### PROBLEM DETAILS
Restate word for word the lines of the listing below, from its first line through the line with "The image size is (1096, 712).", without the pictures.

### DATASET CONTENT

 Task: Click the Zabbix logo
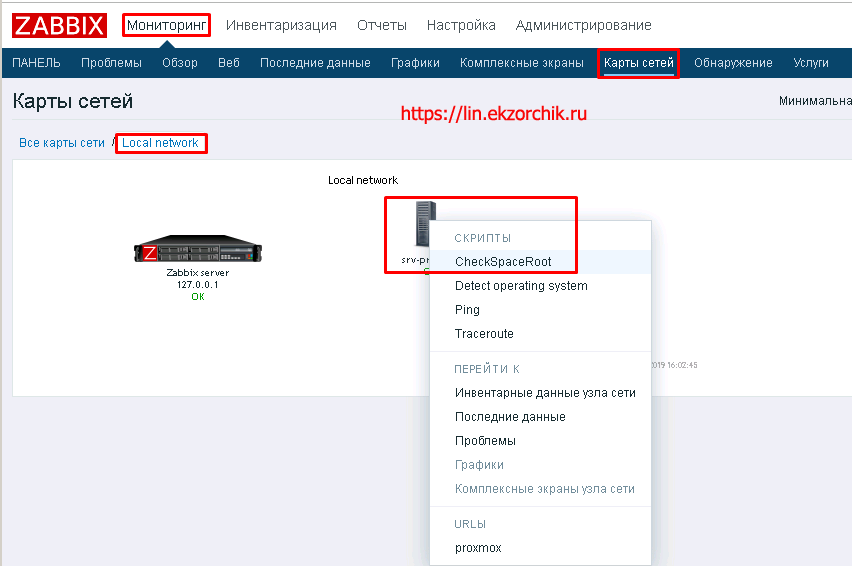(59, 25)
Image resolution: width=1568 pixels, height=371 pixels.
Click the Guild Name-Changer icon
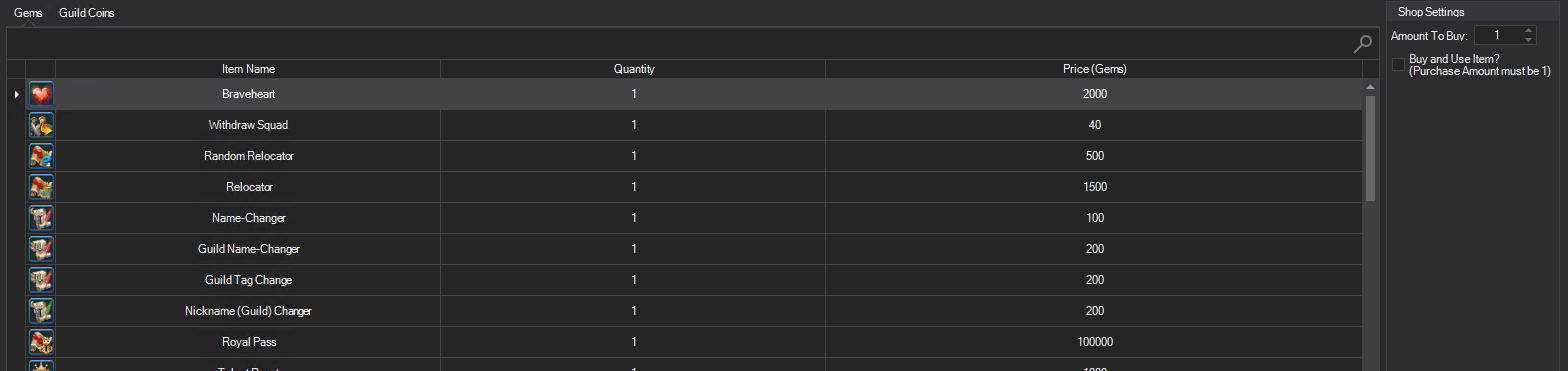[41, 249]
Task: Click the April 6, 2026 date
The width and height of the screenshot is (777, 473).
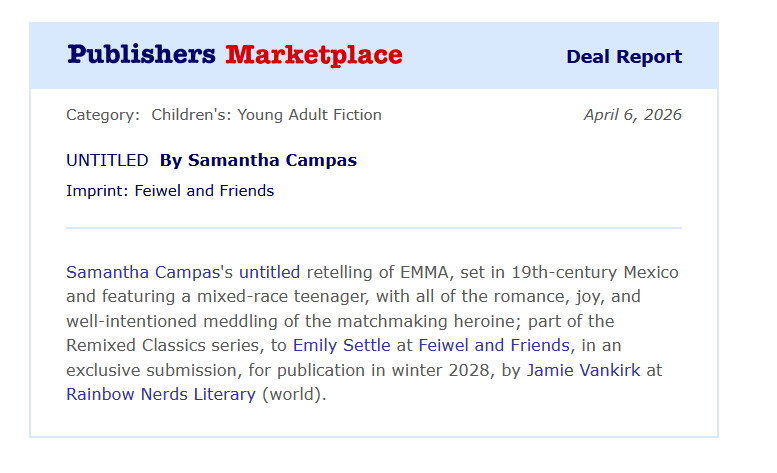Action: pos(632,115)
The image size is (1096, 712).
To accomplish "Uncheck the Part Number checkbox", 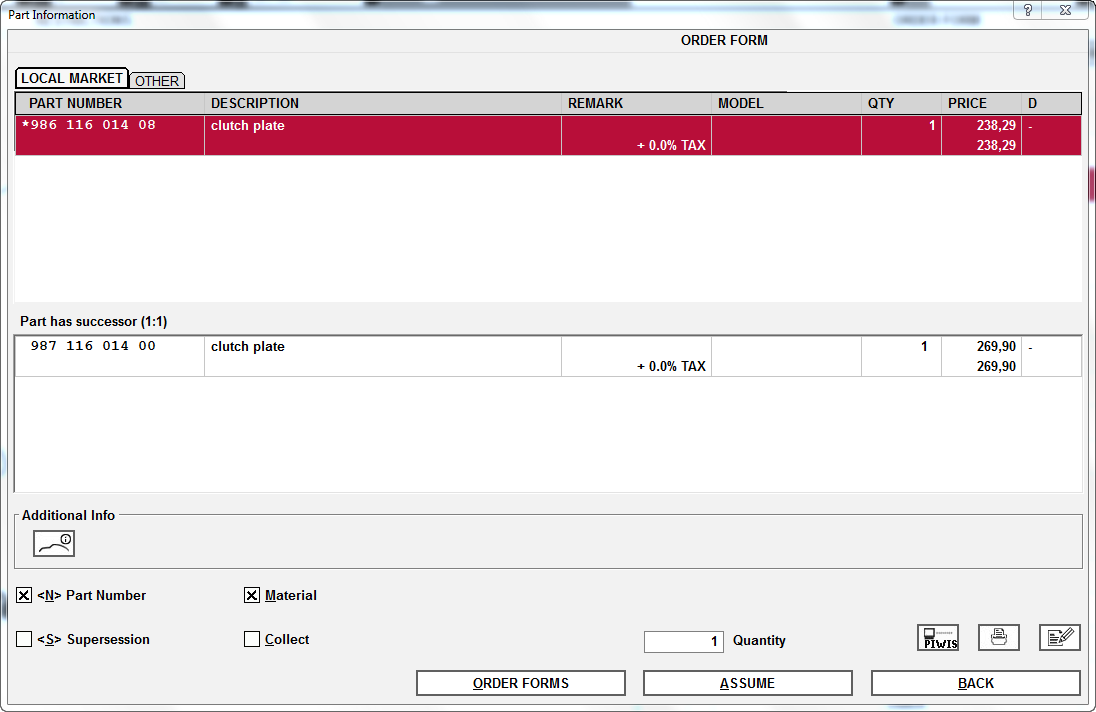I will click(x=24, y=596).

### RESPONSE TO THIS TASK
 Task: Click the Zabbix logo
(59, 25)
Image resolution: width=1568 pixels, height=371 pixels.
Click the Guild Name-Changer icon
[41, 249]
Task: Click the April 6, 2026 date
The width and height of the screenshot is (777, 473).
Action: pos(632,115)
The image size is (1096, 712).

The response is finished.